Show each line of the items below that contains the word "block". Case must match.

━━━

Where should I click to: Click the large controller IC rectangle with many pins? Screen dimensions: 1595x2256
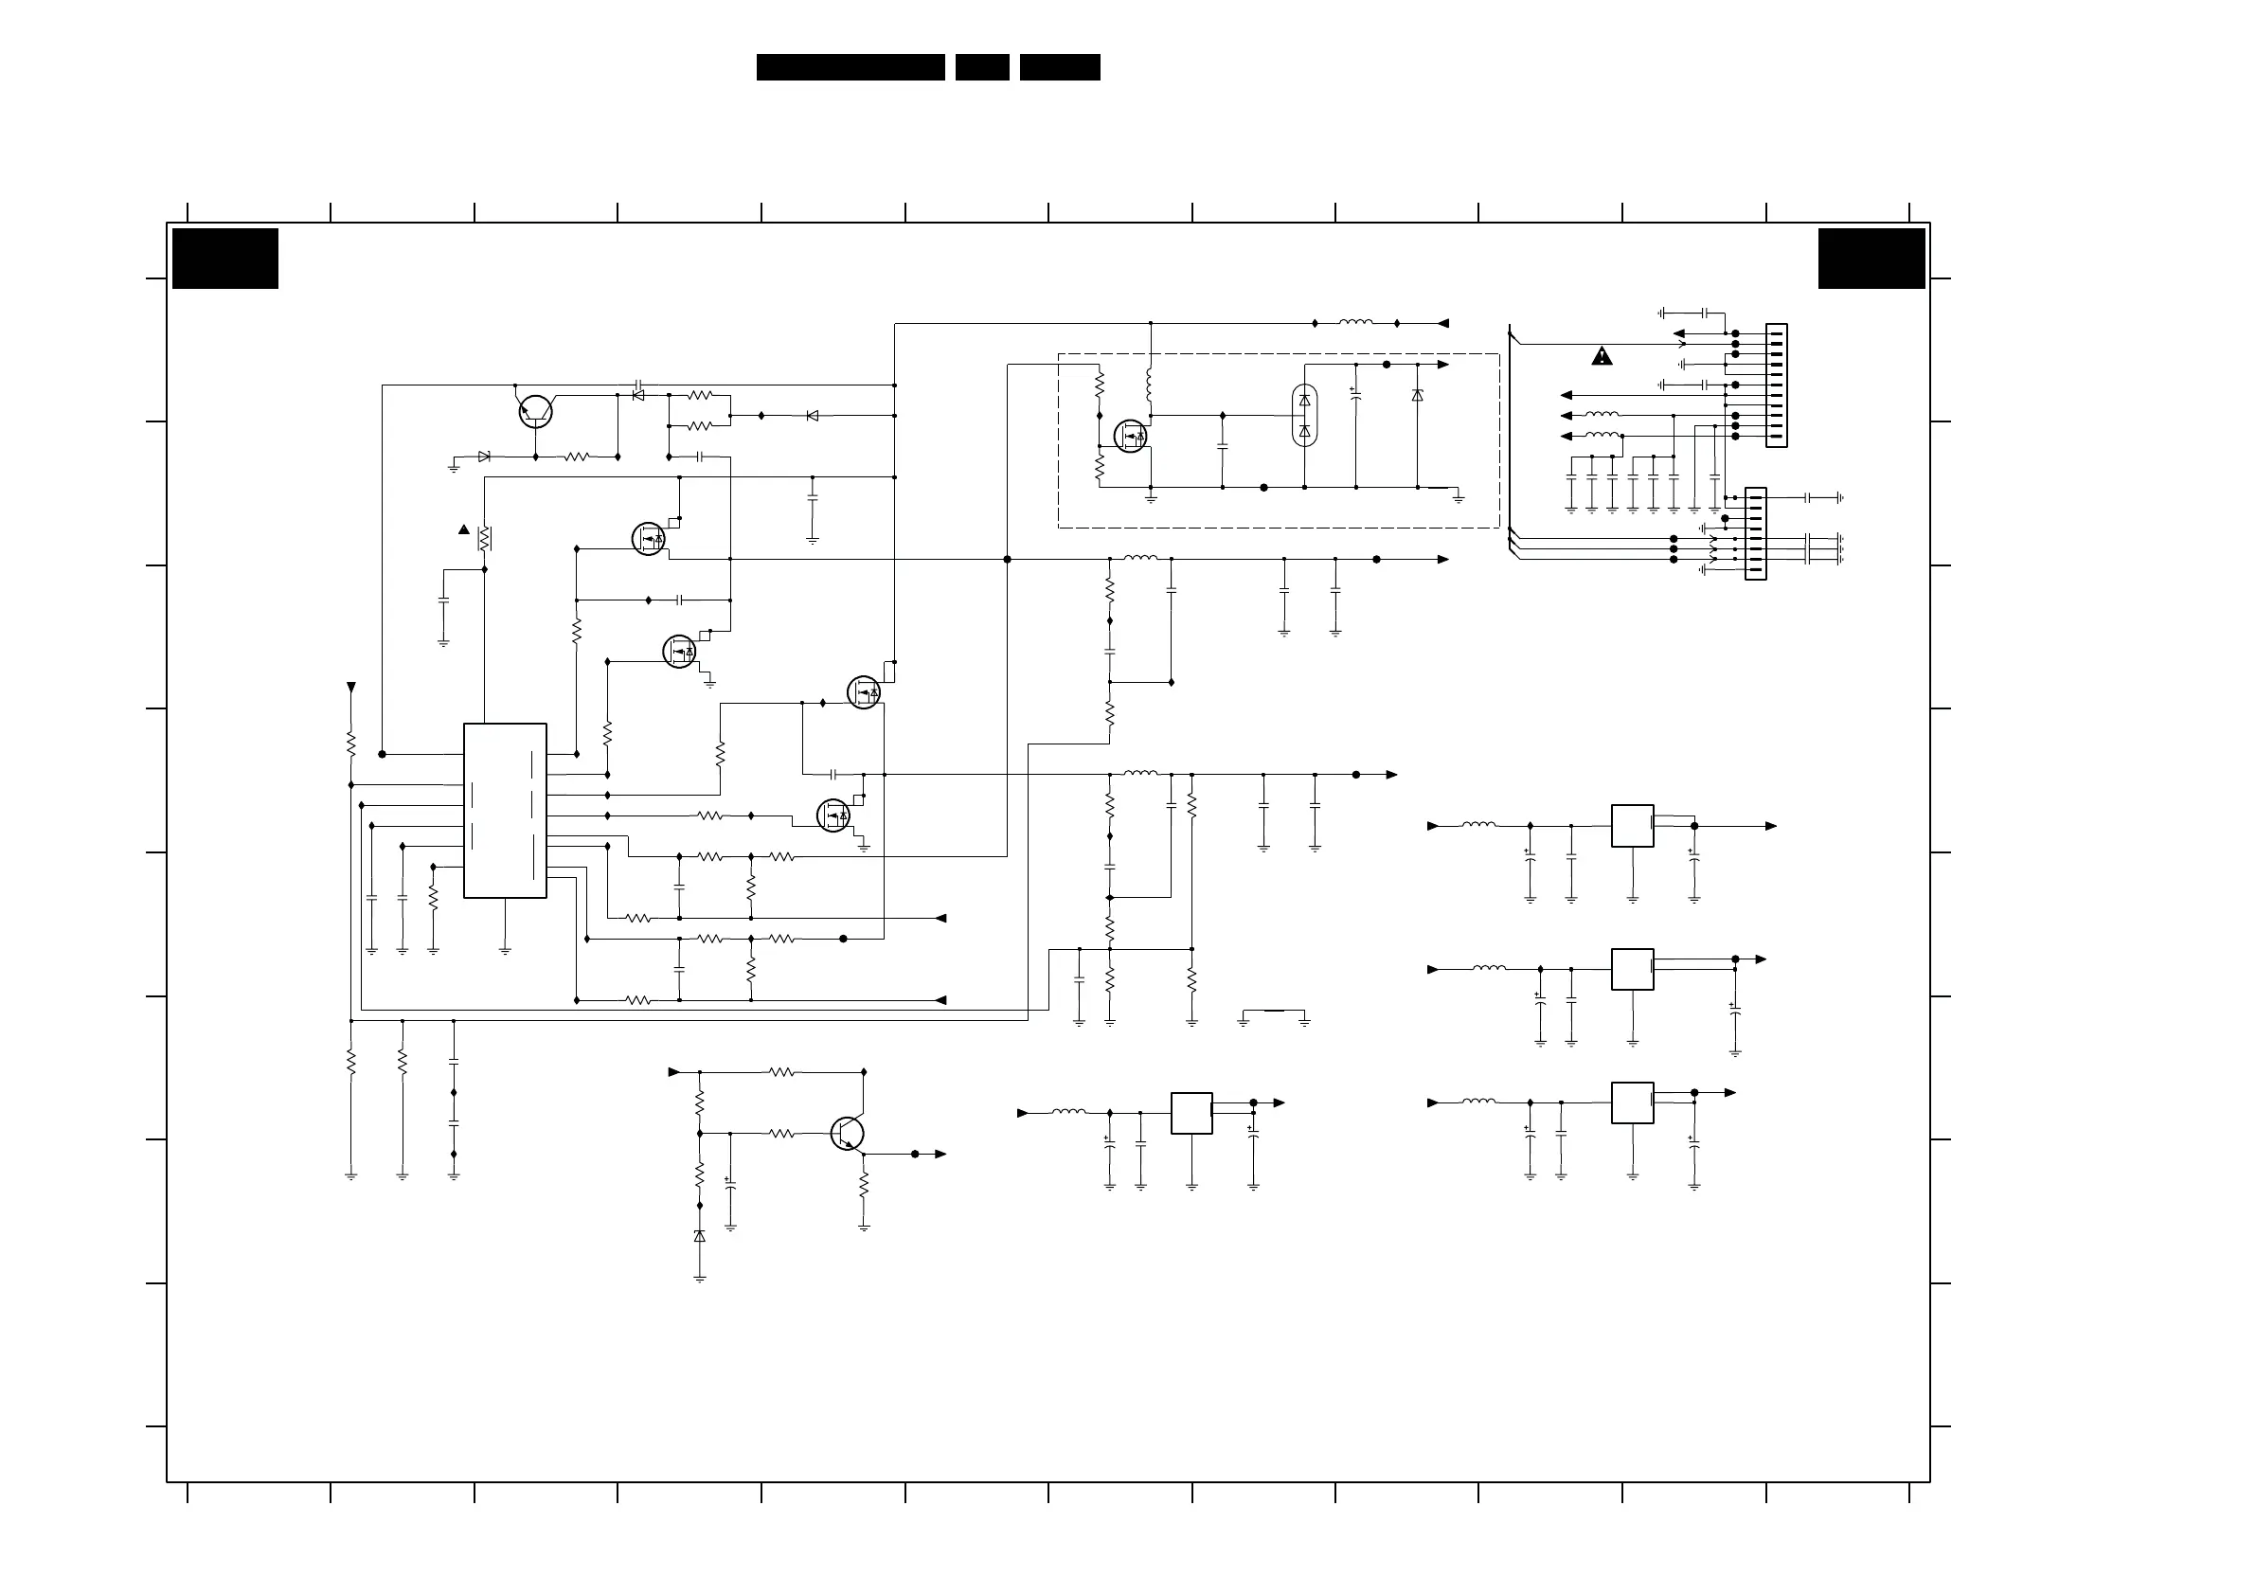point(504,811)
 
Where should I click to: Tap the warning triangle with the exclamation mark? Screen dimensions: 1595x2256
point(1602,356)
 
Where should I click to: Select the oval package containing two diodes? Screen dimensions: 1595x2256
point(1304,415)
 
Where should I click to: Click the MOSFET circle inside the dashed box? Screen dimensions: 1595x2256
point(1130,436)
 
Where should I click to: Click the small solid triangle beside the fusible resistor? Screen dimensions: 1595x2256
point(464,529)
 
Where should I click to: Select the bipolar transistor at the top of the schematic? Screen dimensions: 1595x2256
point(535,412)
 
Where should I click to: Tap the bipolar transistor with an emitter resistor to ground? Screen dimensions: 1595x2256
point(847,1133)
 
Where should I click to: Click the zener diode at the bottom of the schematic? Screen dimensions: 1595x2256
point(700,1236)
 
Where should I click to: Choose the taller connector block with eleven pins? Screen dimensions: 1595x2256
point(1776,385)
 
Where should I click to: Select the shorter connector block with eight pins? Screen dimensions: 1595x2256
point(1755,533)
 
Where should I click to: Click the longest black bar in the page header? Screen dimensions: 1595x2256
point(850,67)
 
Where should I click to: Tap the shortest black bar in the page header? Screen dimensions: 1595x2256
point(981,67)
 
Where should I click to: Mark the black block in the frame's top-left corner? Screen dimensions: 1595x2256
point(225,259)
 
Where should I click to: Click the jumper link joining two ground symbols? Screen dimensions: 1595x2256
point(1274,1011)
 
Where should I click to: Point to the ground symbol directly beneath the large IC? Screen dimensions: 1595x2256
point(505,949)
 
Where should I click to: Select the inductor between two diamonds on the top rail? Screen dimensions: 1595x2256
point(1356,322)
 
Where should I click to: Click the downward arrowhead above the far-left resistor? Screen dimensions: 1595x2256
point(350,687)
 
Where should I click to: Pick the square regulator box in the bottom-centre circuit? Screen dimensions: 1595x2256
point(1191,1113)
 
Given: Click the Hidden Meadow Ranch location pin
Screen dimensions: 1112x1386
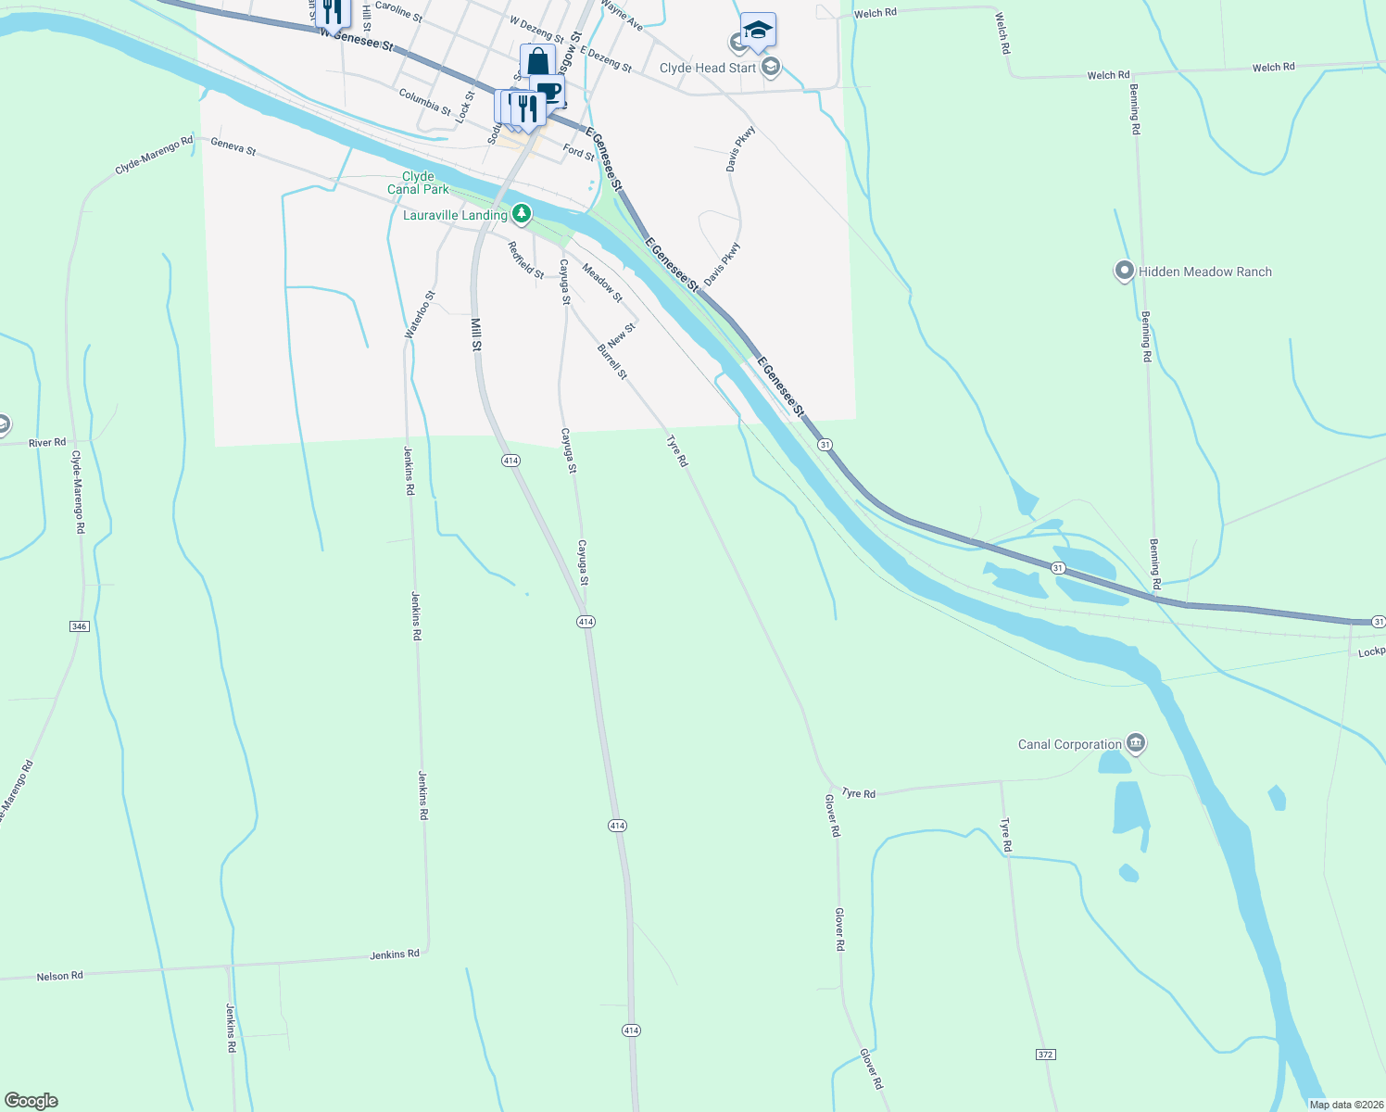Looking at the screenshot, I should tap(1124, 271).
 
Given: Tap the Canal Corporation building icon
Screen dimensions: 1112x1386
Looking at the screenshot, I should tap(1136, 743).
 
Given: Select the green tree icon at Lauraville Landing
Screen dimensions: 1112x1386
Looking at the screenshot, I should tap(522, 215).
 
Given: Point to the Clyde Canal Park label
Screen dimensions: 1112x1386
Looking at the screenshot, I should tap(418, 183).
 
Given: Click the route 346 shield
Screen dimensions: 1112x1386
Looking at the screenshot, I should tap(79, 626).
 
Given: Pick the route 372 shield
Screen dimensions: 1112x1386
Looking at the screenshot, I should tap(1045, 1055).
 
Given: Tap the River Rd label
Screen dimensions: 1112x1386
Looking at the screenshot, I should tap(47, 443).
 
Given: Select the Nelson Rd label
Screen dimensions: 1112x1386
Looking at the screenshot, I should tap(60, 976).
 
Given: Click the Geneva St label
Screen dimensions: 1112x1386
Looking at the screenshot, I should tap(233, 145).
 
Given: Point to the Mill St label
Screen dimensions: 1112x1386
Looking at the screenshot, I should tap(476, 335).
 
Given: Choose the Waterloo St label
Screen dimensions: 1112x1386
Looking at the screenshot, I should tap(420, 314).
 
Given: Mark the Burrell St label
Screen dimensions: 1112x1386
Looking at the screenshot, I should tap(612, 361).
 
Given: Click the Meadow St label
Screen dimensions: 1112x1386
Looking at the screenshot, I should tap(601, 282).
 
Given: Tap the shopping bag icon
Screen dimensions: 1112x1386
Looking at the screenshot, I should tap(537, 61).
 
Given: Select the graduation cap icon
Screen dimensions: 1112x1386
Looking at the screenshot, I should tap(758, 30).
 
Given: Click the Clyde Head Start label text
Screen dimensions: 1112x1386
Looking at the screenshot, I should tap(708, 68).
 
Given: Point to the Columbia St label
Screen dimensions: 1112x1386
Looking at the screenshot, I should tap(425, 102).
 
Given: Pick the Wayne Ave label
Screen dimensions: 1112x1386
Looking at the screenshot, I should tap(622, 16).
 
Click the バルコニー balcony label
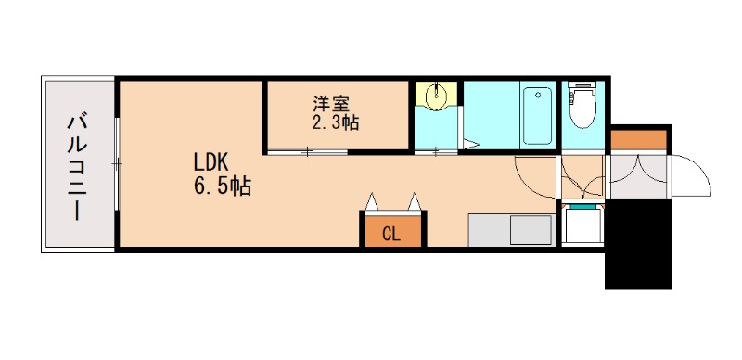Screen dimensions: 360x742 click(x=78, y=165)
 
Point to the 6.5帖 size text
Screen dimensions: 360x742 click(x=223, y=186)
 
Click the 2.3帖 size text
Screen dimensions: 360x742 click(x=335, y=122)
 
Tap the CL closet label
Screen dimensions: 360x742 click(x=391, y=234)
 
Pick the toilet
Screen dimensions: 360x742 click(x=582, y=107)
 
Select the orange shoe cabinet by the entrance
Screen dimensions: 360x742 click(x=638, y=140)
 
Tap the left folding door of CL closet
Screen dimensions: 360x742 click(x=373, y=201)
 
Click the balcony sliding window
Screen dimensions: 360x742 click(x=117, y=163)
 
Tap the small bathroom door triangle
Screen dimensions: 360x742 click(x=471, y=145)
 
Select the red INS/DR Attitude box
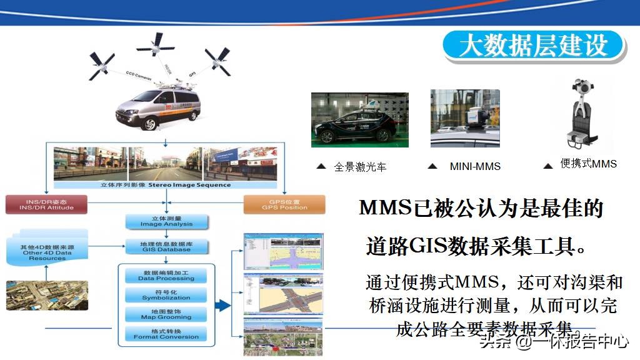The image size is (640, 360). (x=46, y=204)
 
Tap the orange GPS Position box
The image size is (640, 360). (x=284, y=204)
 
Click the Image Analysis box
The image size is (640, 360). (x=166, y=221)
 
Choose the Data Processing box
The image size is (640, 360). (x=166, y=275)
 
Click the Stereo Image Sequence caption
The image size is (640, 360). (x=166, y=185)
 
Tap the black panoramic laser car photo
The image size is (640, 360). (x=359, y=120)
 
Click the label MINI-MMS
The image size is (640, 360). (x=475, y=166)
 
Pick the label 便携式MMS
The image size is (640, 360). (x=588, y=164)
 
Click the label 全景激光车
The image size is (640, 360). (x=360, y=166)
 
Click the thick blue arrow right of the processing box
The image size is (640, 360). (x=222, y=306)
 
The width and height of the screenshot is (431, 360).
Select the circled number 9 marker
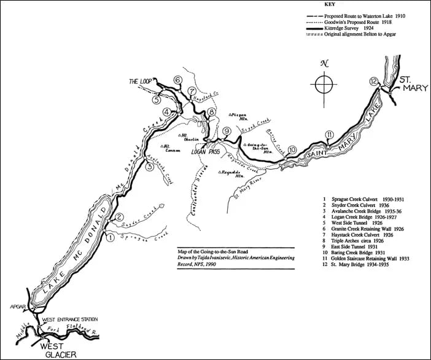pyautogui.click(x=227, y=131)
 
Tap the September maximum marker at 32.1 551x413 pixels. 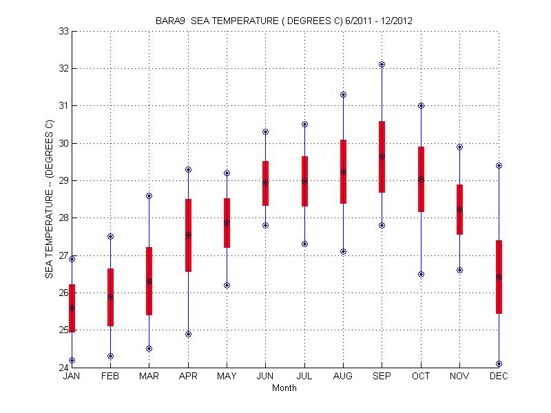point(382,64)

━━━

[FINAL RESULT]
Where should I click to: Choose the taller connector block with eleven pins? Screen dimensions: 1595x2256
Where should I click to: Select the shorter connector block with eight pins? Screen dimensions: 1595x2256
Where should I click to: Mark the black block in the frame's top-left corner? Screen dimensions: 1595x2256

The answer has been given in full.